Stated goal A: In the strategy article, what risk does the author call often harder for many managers to assess?
Stated goal B: Set down the part of the strategy article starting with "The hard, cold" and going on through "goals and values?".
Stated goal C: Take the article on judging whether a new strategy will work further, picking up after its last line.

How to Know If a New Strategy Will Work

Planning
No matter how good your team is, a flawed strategy is hard to implement.

The hard, cold reality is that many strategic projects fail. 
A previous column discussed key issues about team composition, talent, and leadership.  Here I’ll examine what for many managers is often the harder risk to assess: is the strategy sound in the first place

No matter how good your team is, a flawed strategy is hard to implement well.  Yes, you can make some adjustments as obstacles arise and engage in tactical corrections midway.  But it is far better to assess upfront if the initiative is doomed from the start. Here are the main risk factors to consider:
To what extent does your strategic initiative or key project plan actually:
1.     Help your organization serve customers better (internally or externally)?
2.     Integrate important activities across organizational boundaries?
3.     Align properly with the organization’s broader goals and values?
4.     Helps hone core capabilities deemed critical to overall success?
5.     Identify explicitly critical assumptions underlying the approach?
6.     Monitor early indicators of the project faltering or derailing?
7.     Allow for reviews and mid-stream corrections in case needed?
8.     Coordinate well with other projects under way, in support?
9.     Has the necessary senior support and priory of your leader(s)?
10.   Consider impact on other stakeholders and partners needed for success
11.   Reflect the role of competitors in case this project concerns them?

Provided material:
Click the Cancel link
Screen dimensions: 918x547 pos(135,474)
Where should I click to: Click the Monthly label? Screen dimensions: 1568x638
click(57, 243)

Written response A: Whether the strategy is sound in the first place.

Written response B:
The hard, cold reality is that many strategic projects fail. 
A previous column discussed key issues about team composition, talent, and leadership.  Here I’ll examine what for many managers is often the harder risk to assess: is the strategy sound in the first place

No matter how good your team is, a flawed strategy is hard to implement well.  Yes, you can make some adjustments as obstacles arise and engage in tactical corrections midway.  But it is far better to assess upfront if the initiative is doomed from the start. Here are the main risk factors to consider:
To what extent does your strategic initiative or key project plan actually:
1.     Help your organization serve customers better (internally or externally)?
2.     Integrate important activities across organizational boundaries?
3.     Align properly with the organization’s broader goals and values?

Written response C:
12.   Offer a good return on time and investment for all concerned?
Gather your team and run through these questions one by one in terms of relevance.  Modify them if they don’t apply to your strategic initiative and add new ones if necessary to reflect your unique situation.  Then start to score the revised list on a scale from 1 (=fatal flaw) to 7 (=very favorable) and see if the total exceeds 60% of the maximum possible.  Ideally, you want a score of 80% or better; anything below 30%; may be unduly risky or even mission impossible (since your scores may be too optimistic).  Once you understand the project’s strategic weaknesses, try to work the system to get better support, additional resources, more realistic targets or whatever it takes to end up a winner. 
The first rule of strategy is only to fight battles you can win.  The second is to be thought out enough to see trouble coming before it knocks you off your feet.  The third is to have enough courage and flexibility to adjust midstream.  As they say in the military: no plan survives contact with the enemy.  Or as boxer Mike Tyson put it: Everybody has a plan until they getpunched in the face.   Being strategic means not getting too many of those hits, especially from opponents like Mike Tyson.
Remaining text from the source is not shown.